Without this change, what happens is that we are not hitting the return 0 because we check for ENODEV.
/* * External bridges are mandatory for eDP interfaces: one has to * provide at least an eDP panel (which gets wrapped into panel-bridge). * * For DisplayPort interfaces external bridges are optional, so * silently ignore an error if one is not present (-ENODEV). */ rc = dp_parser_find_next_bridge(dp_priv->parser); if (!dp->is_edp && rc == -ENODEV) return 0;
So, I think we should do both:
- Since we are running CI on the tree, backport this change so that
this error path doesnt hit?
- Add this protection as well because this shows that we can indeed hit
this path in EDEFER cases causing this crash.
I have been waiting for v2 for the last week or so. It should include a fixed Fixes tag and an updated description (which should note that this happens in the error path, etc) as requested by Stephen.
Thanks
Abhinav
On 4/27/2022 3:53 AM, Dmitry Baryshkov wrote:
On 27/04/2022 00:50, Stephen Boyd wrote:
Quoting Vinod Polimera (2022-04-25 23:02:11)
Avoid clearing irqs and derefernce hw_intr when hw_intr is null.
Presumably this is only the case when the display driver doesn't fully probe and something probe defers? Can you clarify how this situation happens?
BUG: Unable to handle kernel NULL pointer dereference at virtual address 0000000000000000
Call trace: dpu_core_irq_uninstall+0x50/0xb0 dpu_irq_uninstall+0x18/0x24 msm_drm_uninit+0xd8/0x16c msm_drm_bind+0x580/0x5fc try_to_bring_up_master+0x168/0x1c0 __component_add+0xb4/0x178 component_add+0x1c/0x28 dp_display_probe+0x38c/0x400 platform_probe+0xb0/0xd0 really_probe+0xcc/0x2c8 __driver_probe_device+0xbc/0xe8 driver_probe_device+0x48/0xf0 __device_attach_driver+0xa0/0xc8 bus_for_each_drv+0x8c/0xd8 __device_attach+0xc4/0x150 device_initial_probe+0x1c/0x28
Fixes: a73033619ea ("drm/msm/dpu: squash dpu_core_irq into dpu_hw_interrupts")
The fixes tag looks odd. In dpu_core_irq_uninstall() at that commit it is dealing with 'irq_obj' which isn't a pointer.
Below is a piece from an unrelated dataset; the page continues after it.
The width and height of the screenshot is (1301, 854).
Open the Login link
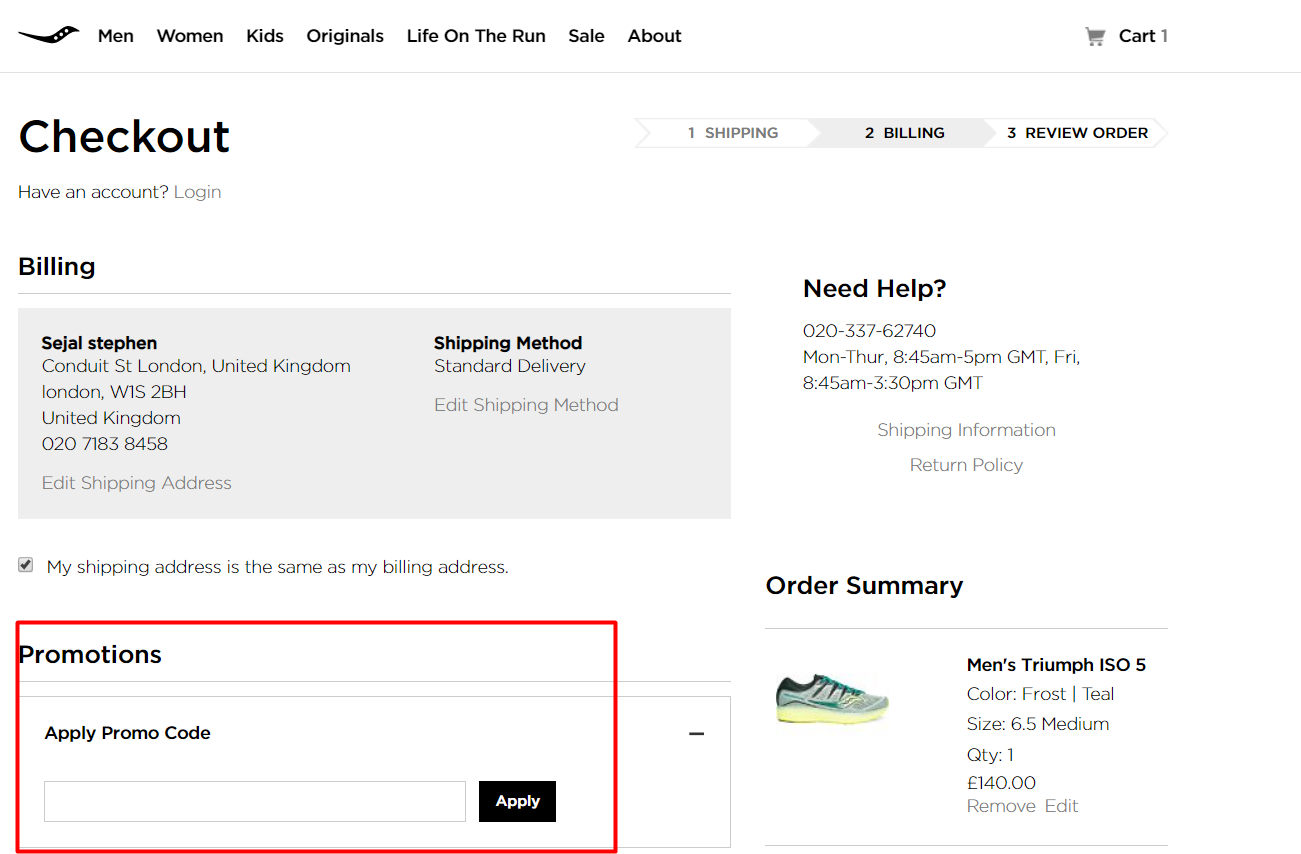coord(197,191)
After commit f25f656608e3 ("drm/msm/dpu: merge struct dpu_irq into struct dpu_hw_intr") dpu_core_irq_uninstall() starts using 'hw_intr' which is allocated on the heap. If we backported this patch to a place that had a73033619ea without f25f656608e3 it wouldn't make any sense.
I'd agree here. The following tag would be correct:
Fixes: f25f656608e3 ("drm/msm/dpu: merge struct dpu_irq into struct dpu_hw_intr")
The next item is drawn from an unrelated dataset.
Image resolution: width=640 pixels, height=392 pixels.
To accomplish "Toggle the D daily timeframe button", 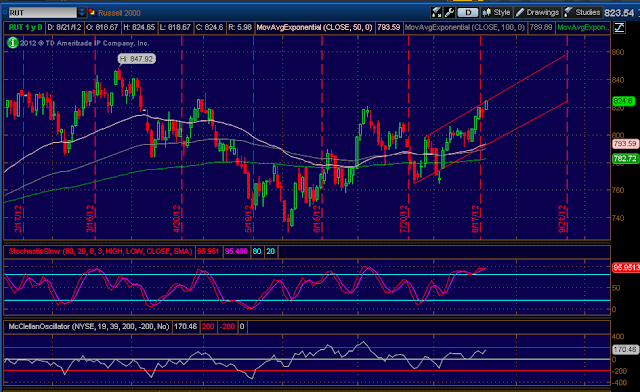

Signed-off-by: Vinod Polimera quic_vpolimer@quicinc.com
drivers/gpu/drm/msm/disp/dpu1/dpu_hw_interrupts.c | 3 +++ 1 file changed, 3 insertions(+)
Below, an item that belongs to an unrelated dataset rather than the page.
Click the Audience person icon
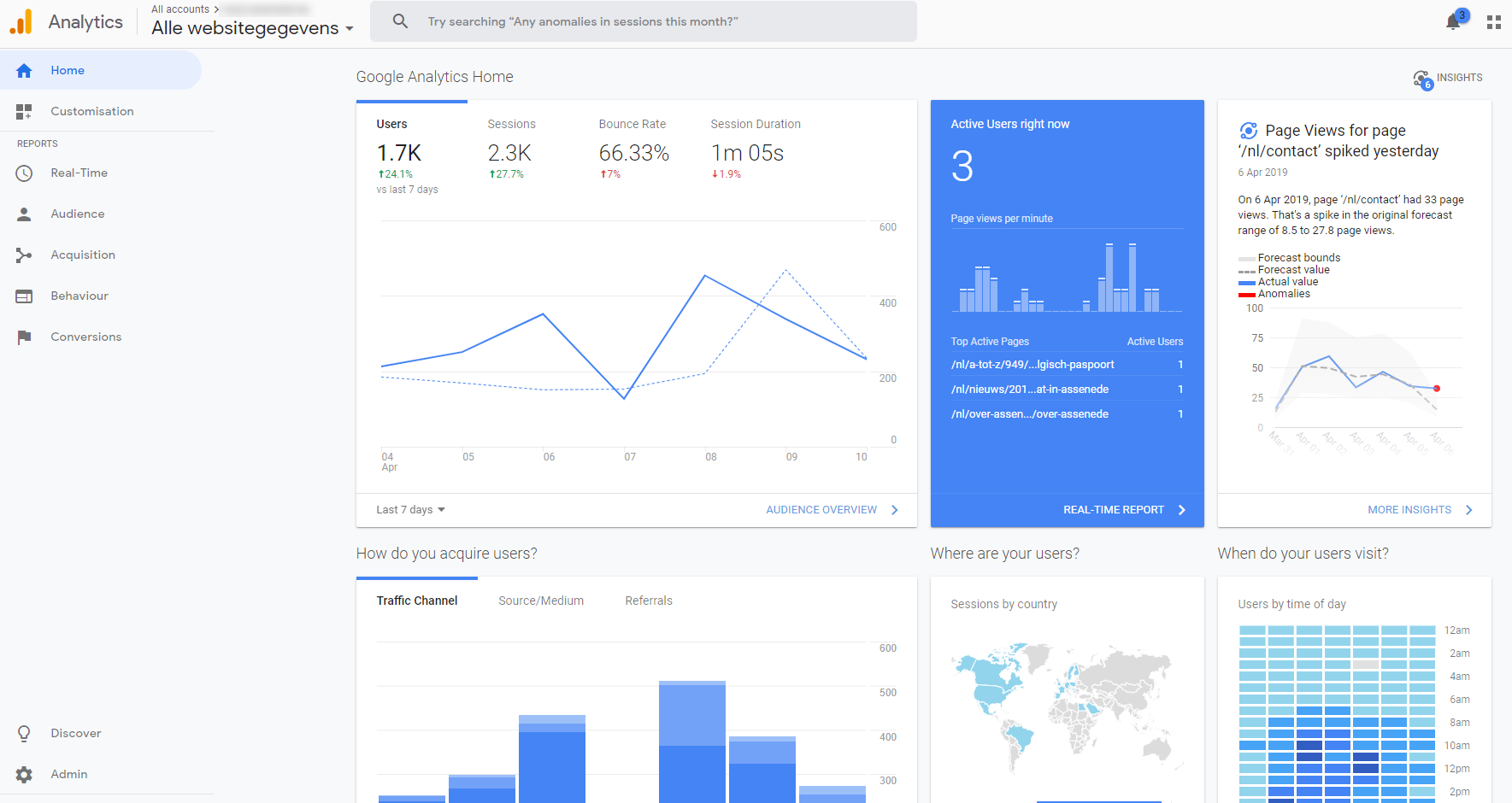Viewport: 1512px width, 803px height. 24,214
diff --git a/drivers/gpu/drm/msm/disp/dpu1/dpu_hw_interrupts.c b/drivers/gpu/drm/msm/disp/dpu1/dpu_hw_interrupts.c index c515b7c..ab28577 100644 --- a/drivers/gpu/drm/msm/disp/dpu1/dpu_hw_interrupts.c +++ b/drivers/gpu/drm/msm/disp/dpu1/dpu_hw_interrupts.c @@ -599,6 +599,9 @@ void dpu_core_irq_uninstall(struct dpu_kms *dpu_kms) { int i;
if (!dpu_kms->hw_intr)
return;
pm_runtime_get_sync(&dpu_kms->pdev->dev); for (i = 0; i < dpu_kms->hw_intr->total_irqs; i++)